(Stored data entries)

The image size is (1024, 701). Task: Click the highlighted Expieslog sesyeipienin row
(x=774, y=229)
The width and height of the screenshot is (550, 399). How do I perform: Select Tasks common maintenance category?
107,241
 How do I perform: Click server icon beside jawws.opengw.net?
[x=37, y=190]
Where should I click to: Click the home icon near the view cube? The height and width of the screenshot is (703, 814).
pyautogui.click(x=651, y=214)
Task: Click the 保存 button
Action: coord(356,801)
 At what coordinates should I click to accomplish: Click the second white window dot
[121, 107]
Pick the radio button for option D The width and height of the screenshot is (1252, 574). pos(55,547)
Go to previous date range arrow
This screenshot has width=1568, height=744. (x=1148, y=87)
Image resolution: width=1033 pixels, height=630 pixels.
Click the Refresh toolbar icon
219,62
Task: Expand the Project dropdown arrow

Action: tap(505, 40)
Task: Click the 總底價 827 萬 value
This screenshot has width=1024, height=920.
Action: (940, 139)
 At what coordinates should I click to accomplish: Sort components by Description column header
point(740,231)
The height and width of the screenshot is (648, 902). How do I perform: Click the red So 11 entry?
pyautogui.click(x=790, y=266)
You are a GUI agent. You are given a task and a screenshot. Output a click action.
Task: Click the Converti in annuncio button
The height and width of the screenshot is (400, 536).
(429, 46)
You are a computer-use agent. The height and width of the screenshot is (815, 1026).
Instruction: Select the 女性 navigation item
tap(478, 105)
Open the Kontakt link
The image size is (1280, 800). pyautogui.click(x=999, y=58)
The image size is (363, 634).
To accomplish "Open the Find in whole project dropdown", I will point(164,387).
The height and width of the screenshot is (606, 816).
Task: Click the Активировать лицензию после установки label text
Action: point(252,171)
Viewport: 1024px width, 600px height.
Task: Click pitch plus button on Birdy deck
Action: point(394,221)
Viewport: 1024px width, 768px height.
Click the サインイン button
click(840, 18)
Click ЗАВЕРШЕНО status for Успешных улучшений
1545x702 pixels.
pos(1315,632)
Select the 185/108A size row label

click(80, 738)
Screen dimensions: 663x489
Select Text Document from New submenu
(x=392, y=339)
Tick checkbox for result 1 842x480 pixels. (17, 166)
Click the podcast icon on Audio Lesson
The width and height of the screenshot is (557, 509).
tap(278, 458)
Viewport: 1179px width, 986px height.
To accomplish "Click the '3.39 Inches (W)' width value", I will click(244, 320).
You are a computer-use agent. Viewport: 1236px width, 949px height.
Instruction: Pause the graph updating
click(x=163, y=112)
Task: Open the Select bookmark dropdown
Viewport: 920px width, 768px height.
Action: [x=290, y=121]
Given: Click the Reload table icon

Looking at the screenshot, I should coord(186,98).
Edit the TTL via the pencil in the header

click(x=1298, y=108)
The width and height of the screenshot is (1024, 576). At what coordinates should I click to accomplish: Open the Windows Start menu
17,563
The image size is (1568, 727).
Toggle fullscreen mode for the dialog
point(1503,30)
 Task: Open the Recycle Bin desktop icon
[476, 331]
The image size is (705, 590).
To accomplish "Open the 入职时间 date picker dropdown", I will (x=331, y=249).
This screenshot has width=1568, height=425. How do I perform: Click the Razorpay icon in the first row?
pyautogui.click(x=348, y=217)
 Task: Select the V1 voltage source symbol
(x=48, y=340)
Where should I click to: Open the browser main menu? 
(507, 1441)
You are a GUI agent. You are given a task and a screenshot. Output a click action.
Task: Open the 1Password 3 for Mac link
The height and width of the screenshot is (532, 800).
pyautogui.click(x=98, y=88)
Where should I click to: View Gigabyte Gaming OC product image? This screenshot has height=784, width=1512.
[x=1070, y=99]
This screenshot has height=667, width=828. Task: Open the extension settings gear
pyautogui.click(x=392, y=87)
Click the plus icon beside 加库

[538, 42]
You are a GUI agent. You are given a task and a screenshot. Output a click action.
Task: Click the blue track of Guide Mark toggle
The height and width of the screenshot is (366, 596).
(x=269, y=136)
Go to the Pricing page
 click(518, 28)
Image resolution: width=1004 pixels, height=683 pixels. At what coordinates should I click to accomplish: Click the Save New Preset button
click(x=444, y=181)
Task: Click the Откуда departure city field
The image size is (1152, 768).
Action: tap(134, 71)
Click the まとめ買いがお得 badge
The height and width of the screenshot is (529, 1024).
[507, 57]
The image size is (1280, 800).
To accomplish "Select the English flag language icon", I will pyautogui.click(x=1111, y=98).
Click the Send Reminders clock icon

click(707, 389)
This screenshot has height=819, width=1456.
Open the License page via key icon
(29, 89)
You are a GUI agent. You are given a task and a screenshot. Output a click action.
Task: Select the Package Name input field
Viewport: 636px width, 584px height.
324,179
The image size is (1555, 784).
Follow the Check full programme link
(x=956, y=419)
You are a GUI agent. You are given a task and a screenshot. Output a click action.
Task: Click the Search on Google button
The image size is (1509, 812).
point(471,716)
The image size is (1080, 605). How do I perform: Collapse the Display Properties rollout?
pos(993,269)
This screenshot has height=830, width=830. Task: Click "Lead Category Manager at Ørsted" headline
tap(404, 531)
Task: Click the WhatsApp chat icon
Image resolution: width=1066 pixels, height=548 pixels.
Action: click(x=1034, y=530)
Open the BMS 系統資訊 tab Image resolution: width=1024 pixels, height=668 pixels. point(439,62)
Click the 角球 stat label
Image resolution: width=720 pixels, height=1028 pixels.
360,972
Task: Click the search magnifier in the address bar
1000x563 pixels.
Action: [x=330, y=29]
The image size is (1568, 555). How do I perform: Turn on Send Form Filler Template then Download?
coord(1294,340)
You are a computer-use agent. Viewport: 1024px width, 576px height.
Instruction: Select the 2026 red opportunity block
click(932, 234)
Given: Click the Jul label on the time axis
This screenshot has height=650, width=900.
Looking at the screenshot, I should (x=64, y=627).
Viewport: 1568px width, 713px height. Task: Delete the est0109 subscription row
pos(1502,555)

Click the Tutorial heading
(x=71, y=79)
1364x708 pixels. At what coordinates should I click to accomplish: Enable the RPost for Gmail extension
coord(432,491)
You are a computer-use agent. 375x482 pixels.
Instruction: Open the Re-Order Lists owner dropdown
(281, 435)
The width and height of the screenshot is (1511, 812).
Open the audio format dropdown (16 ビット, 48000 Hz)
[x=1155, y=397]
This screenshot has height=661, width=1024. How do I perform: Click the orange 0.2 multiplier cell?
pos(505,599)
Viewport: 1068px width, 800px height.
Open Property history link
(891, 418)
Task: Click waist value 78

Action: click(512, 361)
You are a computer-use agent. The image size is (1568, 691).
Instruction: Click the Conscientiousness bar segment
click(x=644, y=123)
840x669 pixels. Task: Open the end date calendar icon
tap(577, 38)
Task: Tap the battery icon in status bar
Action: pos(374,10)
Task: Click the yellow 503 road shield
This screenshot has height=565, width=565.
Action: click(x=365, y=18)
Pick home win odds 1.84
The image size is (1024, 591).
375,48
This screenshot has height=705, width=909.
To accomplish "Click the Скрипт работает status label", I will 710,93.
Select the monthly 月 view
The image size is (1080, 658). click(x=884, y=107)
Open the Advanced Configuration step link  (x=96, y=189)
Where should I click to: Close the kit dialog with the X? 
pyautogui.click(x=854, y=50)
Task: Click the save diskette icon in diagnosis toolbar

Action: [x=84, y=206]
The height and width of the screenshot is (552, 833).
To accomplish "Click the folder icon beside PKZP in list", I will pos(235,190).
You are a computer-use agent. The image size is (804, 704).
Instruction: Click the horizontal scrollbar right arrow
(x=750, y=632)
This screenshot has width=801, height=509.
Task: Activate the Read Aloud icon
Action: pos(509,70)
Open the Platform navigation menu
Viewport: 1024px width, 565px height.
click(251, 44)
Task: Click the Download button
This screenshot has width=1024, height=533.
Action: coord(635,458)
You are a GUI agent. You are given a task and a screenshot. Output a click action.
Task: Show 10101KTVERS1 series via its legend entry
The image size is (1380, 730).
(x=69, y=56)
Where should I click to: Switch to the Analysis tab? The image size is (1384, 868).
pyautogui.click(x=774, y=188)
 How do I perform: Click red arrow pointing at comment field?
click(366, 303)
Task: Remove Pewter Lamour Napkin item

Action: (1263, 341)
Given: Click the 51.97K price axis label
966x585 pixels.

WHAT YOU WILL DO: Once every line above has been checked for the string "computer", give the number of matching lines and nothing more.

YOUR RESPONSE: 6